__DOCUMENT EXTRACT__.
○ ○ ○ ○ ○ ○ ○

The three groups significantly differed in the single choice [F(2,160) = 8.49, p < 0.001]. According to the post hoc Bonferroni-corrected comparisons, the SCH group chose more in the single choice than the ASD and HC groups (all ps ≤ 0.023, all ds ≥ 0.25), and there was no significant difference between the ASD and HC groups (p = 1.000, d = 0.09). The three groups significantly differed in the double choice [F(2,160) = 5.95, p = 0.003]. According to the post hoc Bonferroni-corrected comparisons, the ASD group chose more in the double choice than the SCH and HC groups (all ps ≤ 0.014, all ds ≥ 0.31), and there was no significant difference between the SCH and HC groups (p = 1.000, d = 0.01). The three groups significantly differed in the quadruple choice [F(2,160) = 6.82, p = 0.001]. According to the post hoc Bonferroni-corrected comparisons, the HC group chose more in the quadruple choice than the ASD (p = 0.001, d = 0.35), and there were no significant differences between the HC and SCH groups as well as no significant differences between the ASD and SCH groups (all ps ≥ 0.154, all ds ≤ 0.17). There were no significant differences between the three groups in the triple choice [F(2,160) = 1.87, p = 0.158] (Figure 5B). In a word, the HC group performed significantly better on the GDT than the ASD and SCH groups.

Analyses about the Use of Feedback

We examined the use of negative feedback (losses) after the decision of a high-risk option to choose a low-risk option in the next trial; only those participants who chose a high-risk option and received negative feedback at least once during the GDT were included. Thus, the data of 150 subjects (ASD: n = 33; SCH: n = 41; HC: n = 76) were analyzed. The three groups differed on the use of negative feedback (%) [ASD: 36.16 ± 27.71; SCH: 52.02 ± 29.32; HC: 54.54 ± 36.26; F(2,147) = 3.75, p = 0.026]. According to the post hoc Bonferroni-corrected comparisons, the use of negative feedback in the ASD group was lower than in the SCH and HC groups (all ps < 0.05, all ds ≥ 0.27), and there were no significant differences between the SCH and HC groups (p = 1.000, d = 0.04).

○ ○ ○ ○ ○ ○ ○

__TASK A__. In the study results excerpt, how many participants' data were analyzed for the use of negative feedback?
__TASK B__. Carry the study results excerpt forward from its last sentence.

__EXTRACTED MATERIAL__.

○ ○ ○ ○ ○ ○ ○

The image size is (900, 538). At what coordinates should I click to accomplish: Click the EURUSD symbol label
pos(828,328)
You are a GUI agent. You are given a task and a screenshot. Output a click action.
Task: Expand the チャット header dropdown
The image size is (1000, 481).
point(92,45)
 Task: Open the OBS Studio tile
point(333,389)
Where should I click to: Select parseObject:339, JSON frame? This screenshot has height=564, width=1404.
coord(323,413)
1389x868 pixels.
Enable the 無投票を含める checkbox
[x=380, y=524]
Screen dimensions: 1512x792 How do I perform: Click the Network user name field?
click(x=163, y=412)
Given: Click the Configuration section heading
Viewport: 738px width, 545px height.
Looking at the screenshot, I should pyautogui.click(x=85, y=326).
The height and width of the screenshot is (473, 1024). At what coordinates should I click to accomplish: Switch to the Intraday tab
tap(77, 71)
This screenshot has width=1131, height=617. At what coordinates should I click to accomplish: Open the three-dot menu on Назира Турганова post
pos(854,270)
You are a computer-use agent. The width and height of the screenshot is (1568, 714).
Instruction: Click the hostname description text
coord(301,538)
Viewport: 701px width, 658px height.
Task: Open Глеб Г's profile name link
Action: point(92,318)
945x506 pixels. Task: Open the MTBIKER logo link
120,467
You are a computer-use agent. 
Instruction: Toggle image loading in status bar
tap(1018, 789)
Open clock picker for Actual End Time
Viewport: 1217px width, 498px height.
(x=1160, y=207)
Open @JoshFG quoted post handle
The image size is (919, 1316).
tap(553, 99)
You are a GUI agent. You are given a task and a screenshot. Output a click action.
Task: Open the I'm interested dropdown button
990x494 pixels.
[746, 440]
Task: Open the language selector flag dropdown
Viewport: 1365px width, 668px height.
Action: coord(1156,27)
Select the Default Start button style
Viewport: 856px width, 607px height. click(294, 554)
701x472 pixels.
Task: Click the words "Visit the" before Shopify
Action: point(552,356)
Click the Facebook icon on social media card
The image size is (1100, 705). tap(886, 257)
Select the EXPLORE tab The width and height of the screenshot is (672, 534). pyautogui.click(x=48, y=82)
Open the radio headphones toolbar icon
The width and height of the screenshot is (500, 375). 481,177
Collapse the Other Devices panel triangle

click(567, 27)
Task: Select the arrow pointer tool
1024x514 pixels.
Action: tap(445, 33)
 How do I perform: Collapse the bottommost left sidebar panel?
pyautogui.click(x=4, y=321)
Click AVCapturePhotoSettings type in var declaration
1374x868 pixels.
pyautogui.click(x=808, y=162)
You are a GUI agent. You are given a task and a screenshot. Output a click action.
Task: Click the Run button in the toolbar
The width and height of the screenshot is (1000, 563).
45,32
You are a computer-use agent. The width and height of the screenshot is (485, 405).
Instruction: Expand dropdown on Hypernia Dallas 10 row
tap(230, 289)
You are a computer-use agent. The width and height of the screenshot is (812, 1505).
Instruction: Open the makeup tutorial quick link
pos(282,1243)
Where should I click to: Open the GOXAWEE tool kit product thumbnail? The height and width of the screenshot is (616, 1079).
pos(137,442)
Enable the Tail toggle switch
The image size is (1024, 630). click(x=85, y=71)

○ ○ ○ ○ ○ ○ ○

__EXPECTED OUTPUT A__. 150 participants (ASD: 33; SCH: 41; HC: 76).

__EXPECTED OUTPUT B__.
We also examined the use of positive feedback (gains) after the decision of a low-risk option to choose a low-risk option again; only those participants who chose a low-risk option and received positive feedback at least once during the GDT were included. Thus, the analysis was based on the data of 155 participants (ASD: n = 35; SCH: n = 44; HC: n = 76). There were significant differences between the three groups with regard to the use of positive feedback (%) [ASD: 38.06 ± 25.85; SCH: 56.06 ± 27.15; HC: 53.00 ± 29.66; F(2,152) = 4.58, p = 0.012]. According to the post hoc Bonferroni-corrected comparisons, the use of positive feedback in the ASD group was lower than in the SCH and HC groups (all ps < 0.05, all ds ≥ 0.30), and there were no significant differences between the SCH and HC groups (p = 1.000, d = 0.05).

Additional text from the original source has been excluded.